[[ Document section, beginning ]]
Deep dive

Rewards

How to design a reward strategy that strengthens your Cultural DNA

Reward is one of the most determining factors for how your team develops and what behavior you as an employer are actually encouraging. A well-thought-out reward policy reinforces the desired Cultural DNA of your organization and thereby your chances of business success.

How do you design a reward strategy that serves your desired Cultural DNA?

Your company culture is the sum of all behaviors within your organization. So if you want to consciously steer that culture, you need to critically look at all factors that influence that behavior. One of these is your reward strategy.

People are constantly learning through positive and negative stimuli from their environment. When behavior is rewarded—and that goes far beyond just financial rewards—it is reinforced. And the other way around: when behavior is not recognized or even discouraged, it fades out.

In short: behavior that is rewarded is repeated. Behavior that delivers nothing and has no positive outcome will fade out.

This principle can still be seen in how organizations shape their reward systems. Whether it's about fixed salaries, bonuses, profit sharing, or promotions: the way you reward employees has a direct influence on their motivation, their priorities, and above all, their daily behavior.
[[ Document section, end ]]
◆ Task goal
Turn the paragraph of the reward strategy page that starts "People are constantly learning" into a short list of its main points. The data has nothing to do with the reward strategy page.
[[ Given data, beginning ]]
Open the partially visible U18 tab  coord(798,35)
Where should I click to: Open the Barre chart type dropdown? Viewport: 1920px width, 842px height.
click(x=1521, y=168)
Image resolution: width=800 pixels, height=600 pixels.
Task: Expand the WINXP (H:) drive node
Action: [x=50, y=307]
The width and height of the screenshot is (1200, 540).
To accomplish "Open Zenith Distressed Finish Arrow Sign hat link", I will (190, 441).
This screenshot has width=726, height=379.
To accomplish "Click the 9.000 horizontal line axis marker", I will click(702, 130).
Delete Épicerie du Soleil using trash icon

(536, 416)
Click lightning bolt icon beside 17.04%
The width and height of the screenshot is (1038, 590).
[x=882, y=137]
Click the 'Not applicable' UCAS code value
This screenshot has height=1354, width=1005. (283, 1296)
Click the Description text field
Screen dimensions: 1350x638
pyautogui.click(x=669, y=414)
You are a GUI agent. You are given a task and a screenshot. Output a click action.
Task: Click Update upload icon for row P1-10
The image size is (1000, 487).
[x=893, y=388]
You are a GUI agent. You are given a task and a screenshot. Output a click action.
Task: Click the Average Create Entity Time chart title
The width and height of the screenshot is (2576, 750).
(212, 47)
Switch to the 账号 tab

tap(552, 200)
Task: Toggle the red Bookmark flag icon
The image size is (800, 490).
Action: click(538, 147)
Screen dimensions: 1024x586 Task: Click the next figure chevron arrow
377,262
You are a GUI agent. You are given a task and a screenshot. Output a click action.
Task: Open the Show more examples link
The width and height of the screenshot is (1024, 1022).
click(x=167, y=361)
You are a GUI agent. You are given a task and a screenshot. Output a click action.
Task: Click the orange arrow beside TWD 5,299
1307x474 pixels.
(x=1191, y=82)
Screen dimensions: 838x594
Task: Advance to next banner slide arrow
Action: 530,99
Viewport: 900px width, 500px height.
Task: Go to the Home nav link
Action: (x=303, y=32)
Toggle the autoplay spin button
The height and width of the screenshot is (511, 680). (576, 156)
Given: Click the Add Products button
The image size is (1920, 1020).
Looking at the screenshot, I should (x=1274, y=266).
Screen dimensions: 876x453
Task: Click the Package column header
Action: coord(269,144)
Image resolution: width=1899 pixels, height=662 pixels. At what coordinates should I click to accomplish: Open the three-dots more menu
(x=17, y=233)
[[ Given data, end ]]
◆ Solution to this task
- People keep learning from positive and negative signals around them.
- Rewarded behavior, with rewards going well beyond money, gets reinforced.
- Behavior that goes unrecognized or is discouraged fades out.